Apple OS X Multiple Flaws Execute Arbitrary Code And Deny Service And Obtain Potentially Sensitive Information Vulnerabilities
31 Mar. 2016
AppSandbox in Apple iOS before 9.2, OS X before 10.11.2, tvOS before 9.1, and watchOS before 2.1 mishandles hard links, which allows attackers to bypass Contacts access revocation via a crafted app.

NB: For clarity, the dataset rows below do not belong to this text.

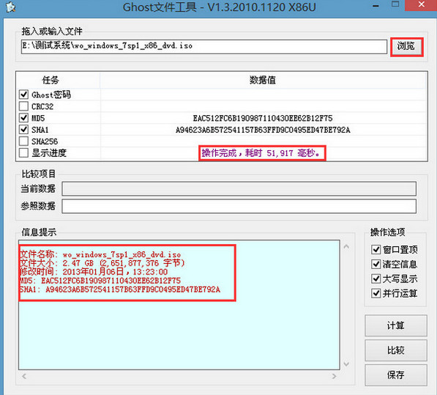437x395 pixels.
Task: Disable the 窗口置顶 always-on-top option
Action: [x=376, y=249]
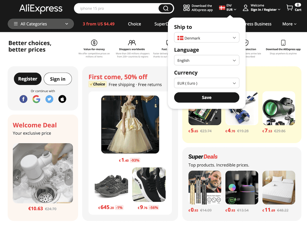Screen dimensions: 307x226
Task: Open the Ship to country dropdown
Action: (206, 37)
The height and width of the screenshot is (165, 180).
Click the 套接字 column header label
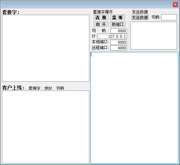click(34, 88)
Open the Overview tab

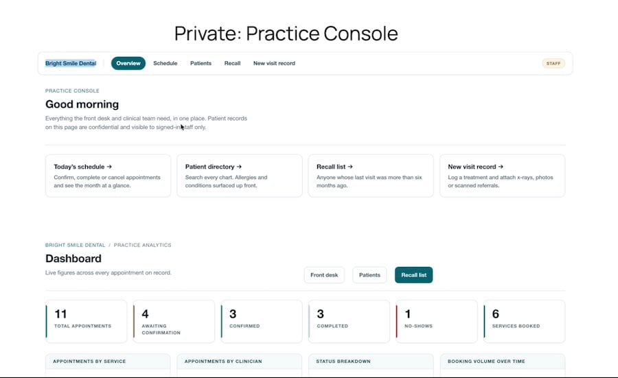click(128, 63)
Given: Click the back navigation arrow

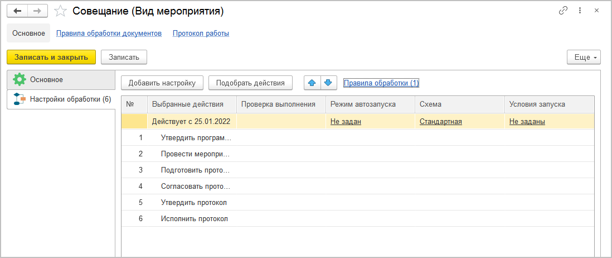Looking at the screenshot, I should 17,11.
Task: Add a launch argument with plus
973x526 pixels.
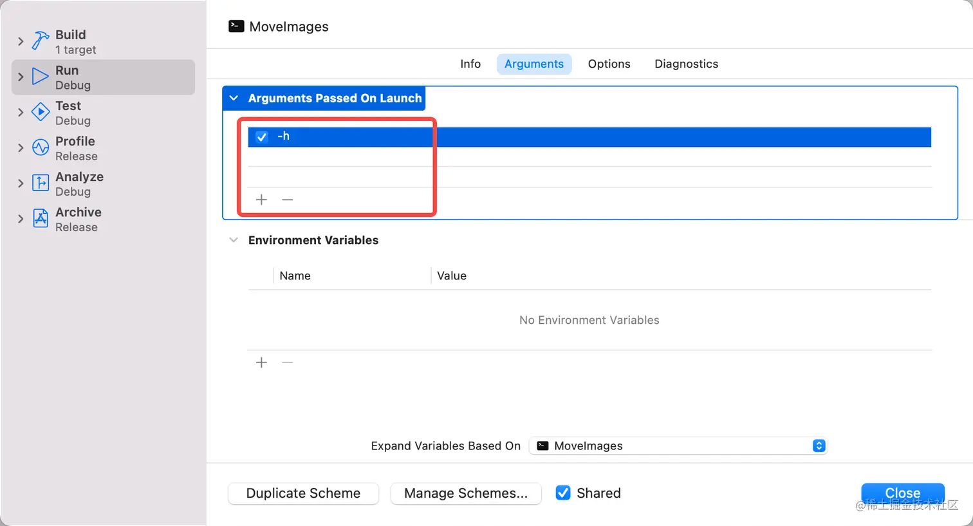Action: 261,200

The information has been provided by Razvan Deaconescu and Mihai Bucicoiu of University POLITEHNICA of Bucharest; Luke Deshotels and William Enck of North Carolina State University; Lucas Vincenzo Davi and Ahmad-Reza Sadeghi of TU Darmstadt; Ian Beer of Google Project Zero; Tsubasa Iinuma (@llamakko_cafe) of Gehirn Inc.; Muneaki Nishimura (nishimunea);.

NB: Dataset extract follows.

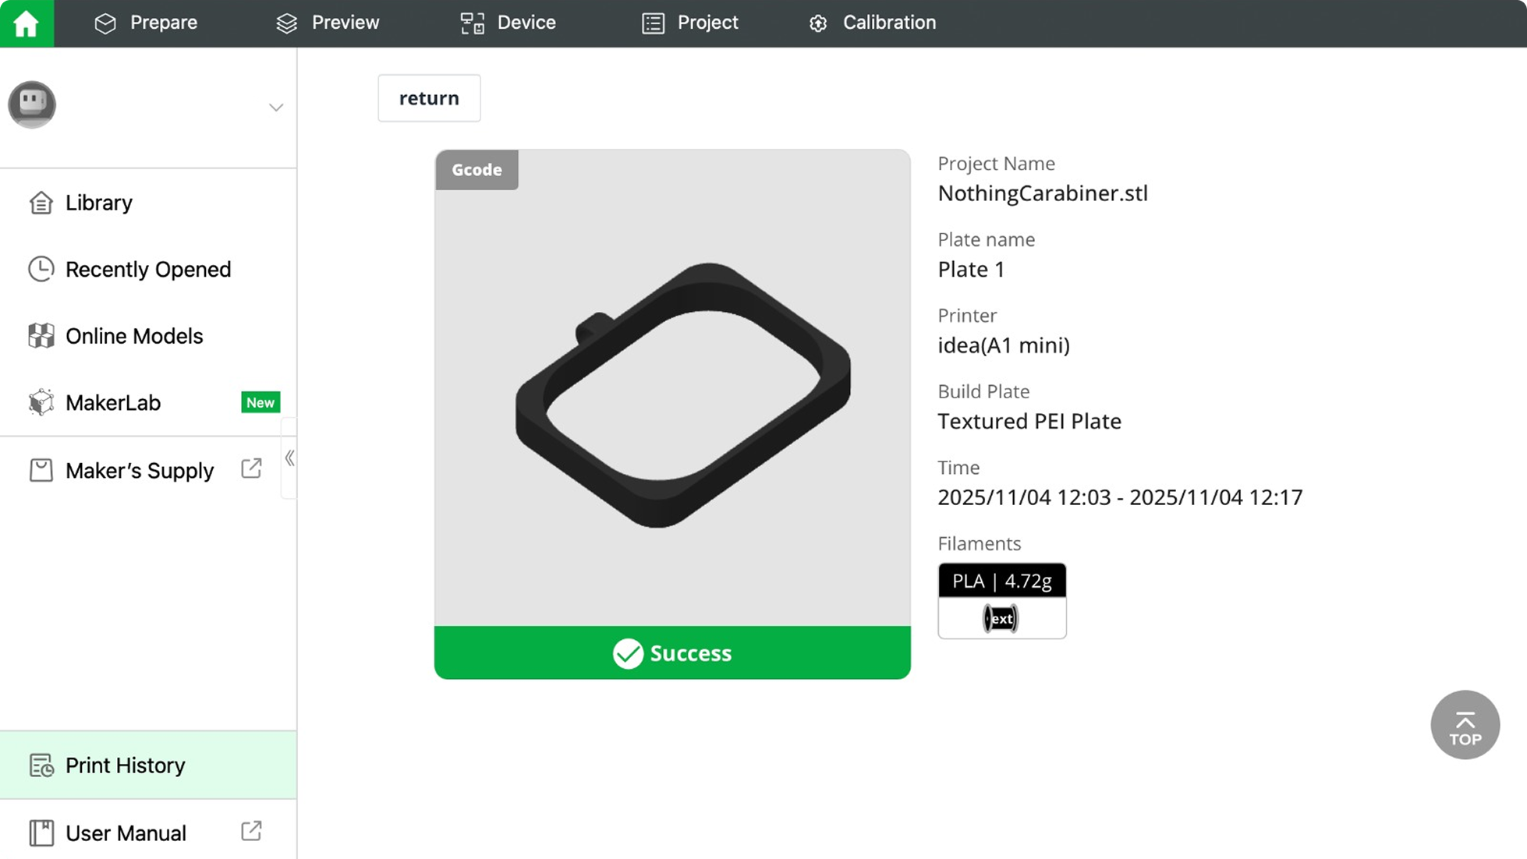Click the Print History sidebar item
1527x859 pixels.
125,765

* Apple iOS before 9.2, OS X before 10.11.2, tvOS before 9.1, and watchOS before 2.1
* Apple iOS after 9.2, OS X after 10.11.2, tvOS after 9.1, and watchOS after 2.1
Multiple vulnerabilities were reported in Apple OS X. A remote user can cause arbitrary code to be executed on the target user's system. A remote or local user can cause denial of service conditions on the target system. A local user can obtain potentially sensitive information. A local user or an application can bypass security restrictions. A local user can gain system privileges on the target system. Apple Watch is affected.